Warning: the line numbers start at 1 and the columns start at 0.

Exemple of modified text groundtruth XML file

Expected output

Task 1: We expect from candidates to produce an unique XML file, similar to the Groundtruth XML file provided, specifying for each document whether it is altered (1) or not (0).

Task 2: We expect from candidates to produce an XML file for each document, following the Groundtruth format, that allow to describe if the document has been modified or not and precise the localisation of the forgery (bounding box or line).

Evaluation

For the first task, the evaluation script produces a CSV file with the Precision, Recall and FMeasure results, and, for your information, the ID of each receipt and its status (True Negative, False Negative, True Positive, False Positive).

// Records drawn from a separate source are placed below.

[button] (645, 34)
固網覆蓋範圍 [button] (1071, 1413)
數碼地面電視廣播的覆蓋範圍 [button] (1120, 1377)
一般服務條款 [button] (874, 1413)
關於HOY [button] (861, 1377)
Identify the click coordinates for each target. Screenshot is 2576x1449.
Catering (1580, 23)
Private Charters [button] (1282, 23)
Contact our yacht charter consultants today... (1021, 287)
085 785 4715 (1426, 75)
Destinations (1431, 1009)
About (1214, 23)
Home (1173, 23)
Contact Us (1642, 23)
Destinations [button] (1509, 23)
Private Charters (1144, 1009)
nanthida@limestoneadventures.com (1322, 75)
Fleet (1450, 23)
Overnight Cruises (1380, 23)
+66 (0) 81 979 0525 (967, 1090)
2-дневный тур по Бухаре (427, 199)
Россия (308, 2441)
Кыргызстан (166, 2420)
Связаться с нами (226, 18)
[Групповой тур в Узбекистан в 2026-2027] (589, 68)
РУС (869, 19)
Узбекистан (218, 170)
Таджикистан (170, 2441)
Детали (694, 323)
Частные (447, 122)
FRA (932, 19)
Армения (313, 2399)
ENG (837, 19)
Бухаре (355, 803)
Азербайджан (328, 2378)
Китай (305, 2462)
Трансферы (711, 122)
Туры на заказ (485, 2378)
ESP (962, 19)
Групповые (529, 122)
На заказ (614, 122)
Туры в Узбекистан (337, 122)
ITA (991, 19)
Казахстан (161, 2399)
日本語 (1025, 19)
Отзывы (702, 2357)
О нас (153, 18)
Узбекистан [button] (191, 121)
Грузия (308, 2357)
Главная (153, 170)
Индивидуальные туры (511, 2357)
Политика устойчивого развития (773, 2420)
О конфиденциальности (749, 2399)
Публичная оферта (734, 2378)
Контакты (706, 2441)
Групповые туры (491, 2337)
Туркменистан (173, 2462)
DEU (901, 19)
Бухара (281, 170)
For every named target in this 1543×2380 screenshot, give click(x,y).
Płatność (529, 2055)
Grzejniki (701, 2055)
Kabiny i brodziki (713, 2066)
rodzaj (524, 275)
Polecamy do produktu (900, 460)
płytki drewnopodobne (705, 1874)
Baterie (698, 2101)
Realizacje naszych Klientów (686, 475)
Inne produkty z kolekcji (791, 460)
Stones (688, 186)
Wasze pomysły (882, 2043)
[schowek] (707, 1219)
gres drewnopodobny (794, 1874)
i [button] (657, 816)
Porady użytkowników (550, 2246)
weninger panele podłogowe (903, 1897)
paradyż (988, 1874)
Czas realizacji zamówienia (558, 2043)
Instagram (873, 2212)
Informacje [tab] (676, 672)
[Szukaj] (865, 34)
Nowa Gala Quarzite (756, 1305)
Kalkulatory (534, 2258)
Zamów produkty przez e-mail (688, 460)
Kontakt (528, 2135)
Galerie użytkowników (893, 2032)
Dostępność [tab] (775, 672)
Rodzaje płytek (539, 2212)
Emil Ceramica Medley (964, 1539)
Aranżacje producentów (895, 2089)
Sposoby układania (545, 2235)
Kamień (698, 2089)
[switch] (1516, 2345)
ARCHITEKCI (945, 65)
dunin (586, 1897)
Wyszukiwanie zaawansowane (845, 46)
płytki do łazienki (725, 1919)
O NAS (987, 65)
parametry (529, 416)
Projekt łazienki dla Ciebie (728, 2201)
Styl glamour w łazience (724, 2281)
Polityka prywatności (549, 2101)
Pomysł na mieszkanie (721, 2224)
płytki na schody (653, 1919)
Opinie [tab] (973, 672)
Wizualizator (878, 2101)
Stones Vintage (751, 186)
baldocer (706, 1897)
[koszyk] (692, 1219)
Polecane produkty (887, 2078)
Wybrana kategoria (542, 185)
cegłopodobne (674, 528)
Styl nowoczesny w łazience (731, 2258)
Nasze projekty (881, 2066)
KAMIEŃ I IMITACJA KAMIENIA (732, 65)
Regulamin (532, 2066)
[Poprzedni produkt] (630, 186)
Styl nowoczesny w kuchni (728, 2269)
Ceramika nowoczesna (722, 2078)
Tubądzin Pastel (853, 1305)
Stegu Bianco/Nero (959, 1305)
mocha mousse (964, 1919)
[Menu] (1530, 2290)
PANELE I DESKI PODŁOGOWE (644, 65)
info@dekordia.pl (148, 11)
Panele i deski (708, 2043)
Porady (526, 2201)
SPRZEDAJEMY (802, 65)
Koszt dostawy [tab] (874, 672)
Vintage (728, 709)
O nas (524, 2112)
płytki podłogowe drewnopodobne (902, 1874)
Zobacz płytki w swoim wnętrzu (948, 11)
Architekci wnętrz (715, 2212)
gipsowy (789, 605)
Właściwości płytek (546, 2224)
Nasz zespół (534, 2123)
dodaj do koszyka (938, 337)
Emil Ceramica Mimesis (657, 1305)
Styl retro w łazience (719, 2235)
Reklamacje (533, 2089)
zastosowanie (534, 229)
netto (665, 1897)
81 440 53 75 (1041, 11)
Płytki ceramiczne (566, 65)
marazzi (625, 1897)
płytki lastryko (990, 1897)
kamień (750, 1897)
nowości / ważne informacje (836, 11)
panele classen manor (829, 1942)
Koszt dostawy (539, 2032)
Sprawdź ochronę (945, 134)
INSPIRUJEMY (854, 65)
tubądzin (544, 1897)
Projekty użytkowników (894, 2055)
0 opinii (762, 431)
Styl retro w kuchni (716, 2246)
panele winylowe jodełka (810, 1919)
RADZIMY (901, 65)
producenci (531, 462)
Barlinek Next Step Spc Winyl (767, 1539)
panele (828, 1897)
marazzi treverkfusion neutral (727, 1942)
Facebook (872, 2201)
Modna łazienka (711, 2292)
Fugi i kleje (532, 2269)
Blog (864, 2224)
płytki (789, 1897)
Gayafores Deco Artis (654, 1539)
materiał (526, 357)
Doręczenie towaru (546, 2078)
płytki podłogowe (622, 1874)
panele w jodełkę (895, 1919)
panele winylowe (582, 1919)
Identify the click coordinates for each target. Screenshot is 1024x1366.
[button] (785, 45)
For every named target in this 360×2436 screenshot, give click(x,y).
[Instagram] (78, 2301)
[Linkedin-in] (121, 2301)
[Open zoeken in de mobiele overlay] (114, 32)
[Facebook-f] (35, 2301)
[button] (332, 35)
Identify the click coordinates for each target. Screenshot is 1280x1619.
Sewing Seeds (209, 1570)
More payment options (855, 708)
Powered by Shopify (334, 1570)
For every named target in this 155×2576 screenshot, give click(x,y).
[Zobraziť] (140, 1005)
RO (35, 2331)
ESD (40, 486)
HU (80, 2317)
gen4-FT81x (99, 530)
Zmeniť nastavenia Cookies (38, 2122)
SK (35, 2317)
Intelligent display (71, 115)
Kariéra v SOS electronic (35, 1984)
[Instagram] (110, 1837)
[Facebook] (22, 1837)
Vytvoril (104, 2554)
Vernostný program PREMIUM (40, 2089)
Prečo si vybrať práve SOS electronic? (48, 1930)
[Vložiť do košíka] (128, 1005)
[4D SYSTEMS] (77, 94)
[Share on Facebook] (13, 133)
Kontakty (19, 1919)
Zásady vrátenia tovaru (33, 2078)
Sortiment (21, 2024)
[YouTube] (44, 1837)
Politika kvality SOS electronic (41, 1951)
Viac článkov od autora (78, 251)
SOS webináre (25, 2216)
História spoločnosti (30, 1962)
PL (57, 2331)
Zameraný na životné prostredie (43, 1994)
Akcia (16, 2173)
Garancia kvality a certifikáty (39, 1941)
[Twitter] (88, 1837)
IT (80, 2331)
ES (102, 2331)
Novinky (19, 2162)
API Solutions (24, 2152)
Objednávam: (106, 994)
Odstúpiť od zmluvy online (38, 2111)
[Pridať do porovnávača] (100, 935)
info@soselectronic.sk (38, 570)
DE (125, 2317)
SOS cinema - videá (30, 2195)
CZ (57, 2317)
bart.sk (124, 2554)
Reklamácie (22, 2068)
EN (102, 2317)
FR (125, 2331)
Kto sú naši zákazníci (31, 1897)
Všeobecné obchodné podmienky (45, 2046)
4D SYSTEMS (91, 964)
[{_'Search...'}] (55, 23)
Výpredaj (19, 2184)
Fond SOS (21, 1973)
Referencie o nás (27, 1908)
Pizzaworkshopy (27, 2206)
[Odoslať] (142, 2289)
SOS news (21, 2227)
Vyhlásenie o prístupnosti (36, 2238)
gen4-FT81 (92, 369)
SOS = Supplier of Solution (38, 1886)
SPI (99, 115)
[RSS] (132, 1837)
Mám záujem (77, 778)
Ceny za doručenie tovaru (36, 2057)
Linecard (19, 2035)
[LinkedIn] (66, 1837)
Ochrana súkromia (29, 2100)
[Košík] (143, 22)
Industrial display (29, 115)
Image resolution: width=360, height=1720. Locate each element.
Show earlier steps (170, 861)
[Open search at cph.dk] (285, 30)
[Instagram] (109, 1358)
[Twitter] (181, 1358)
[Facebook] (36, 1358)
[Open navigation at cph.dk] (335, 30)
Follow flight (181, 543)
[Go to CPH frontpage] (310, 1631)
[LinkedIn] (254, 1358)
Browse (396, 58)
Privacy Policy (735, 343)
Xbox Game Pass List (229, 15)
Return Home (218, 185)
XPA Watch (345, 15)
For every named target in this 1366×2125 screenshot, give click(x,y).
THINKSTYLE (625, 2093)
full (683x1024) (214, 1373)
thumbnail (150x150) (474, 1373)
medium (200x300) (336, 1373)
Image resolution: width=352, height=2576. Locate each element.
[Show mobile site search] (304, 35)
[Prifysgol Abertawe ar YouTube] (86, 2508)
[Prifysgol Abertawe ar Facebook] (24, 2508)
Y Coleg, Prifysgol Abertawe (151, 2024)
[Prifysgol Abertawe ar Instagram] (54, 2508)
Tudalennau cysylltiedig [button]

For the second task, with regard to the images, the evaluation script produces a CSV file with, for each receipt, its name and the Jaccard index between the set of pixels covered by your localization results and those of the Groundtruth.
With regard to the texts, the evaluation script produces a CSV file with, for each receipt, its name, and 3 measures of Jaccard index corresponding to 3 different sets:
– set of the lines covered by your localization results,
– set of the lines and column covered by your localization results,
– set of the lines, column and length of token covered by your localization results.
This choice is due to the complexity to localize a fake information in a line, and leave the possibility to have a less severe metric.

The training corpus, the test corpus and the evaluation scripts were deposited on a server whose FTP link was sent to all registered participants.